Bonjour-bonjour
L’annonce de la mort de l’ayatollah Ali Khamenei, Guide suprême de la république coranique d’Iran a d’abord laissé sceptique. Comment les iraniens auraient-ils pu laisser leur chef suprême exposé aux bombardements meurtriers des israéliens et des américains ? A moins que quelque traitre ait laissé trainer des données capitales pour une opération commando ?
Mais quoiqu’il en soit des circonstances, ce matin la nouvelle est confirmée : Ali Khamenei est effectivement mort au cours des bombardements du 28 février.
Après un moment de satisfaction, la question vient : « Que va-t-il se passer à présent ? La mort d’un homme, de surcroit très vieux, peut-elle surprendre et affaiblir le régime iranien ? »
- Son grand âge laisse entendre que sa succession était largement prévue. « Depuis la mort d'Ebrahim Raisi, le candidat le plus souvent évoqué pour la succession d'Ali Khamenei est son fils, Mojtaba Khamenei, déjà considéré comme un acteur central du pouvoir iranien » peut-on lire ici.
- Et puis dans un régime à l’idéologie si rigide, peut-on croire qu’un seul homme incarne quelque chose de différent des autres hommes du pouvoir ? Et si les ayatollahs formaient une troupe compacte et homogène ?
Mais en réalité ces questions sont tournées vers le Président américain. – Après tout c’est pour lui que cette victoire est significative.
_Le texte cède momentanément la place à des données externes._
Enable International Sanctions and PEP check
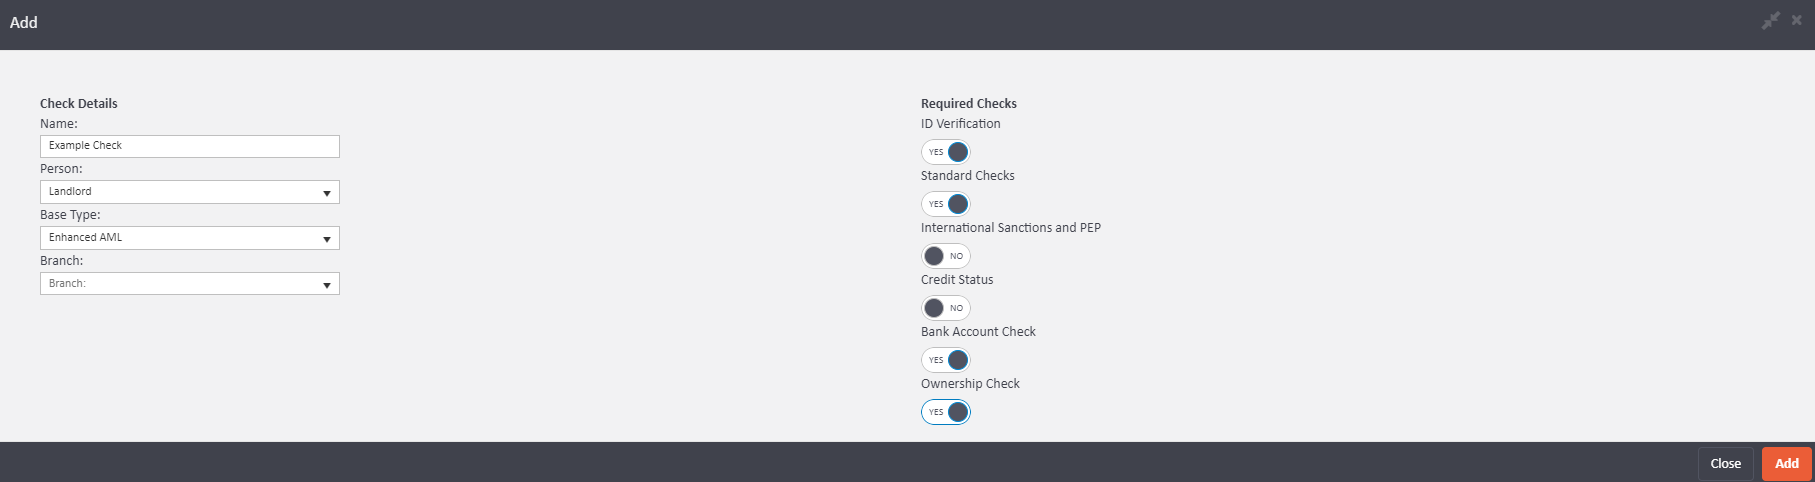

C’est lui qui veut des trophées à exhiber comme après une scène de chasse à courre. Au Venezuela, capture de Maduro – après ça on passe à autre chose : y aura-t-il à Caracas un régime « Maduro-sans-Maduro » ? Aucune importance.
- Et à Téhéran ? – Pas de problème si ces gens acceptent de vendre leur pétrole à bon prix – Qu’importe qu’ils violentent leur peuple – à condition qu’on n’en parle pas trop ?
Ce qu’il faut, c’est que Donald Trump soit décoré du titre de Grand chasseur de tyrans.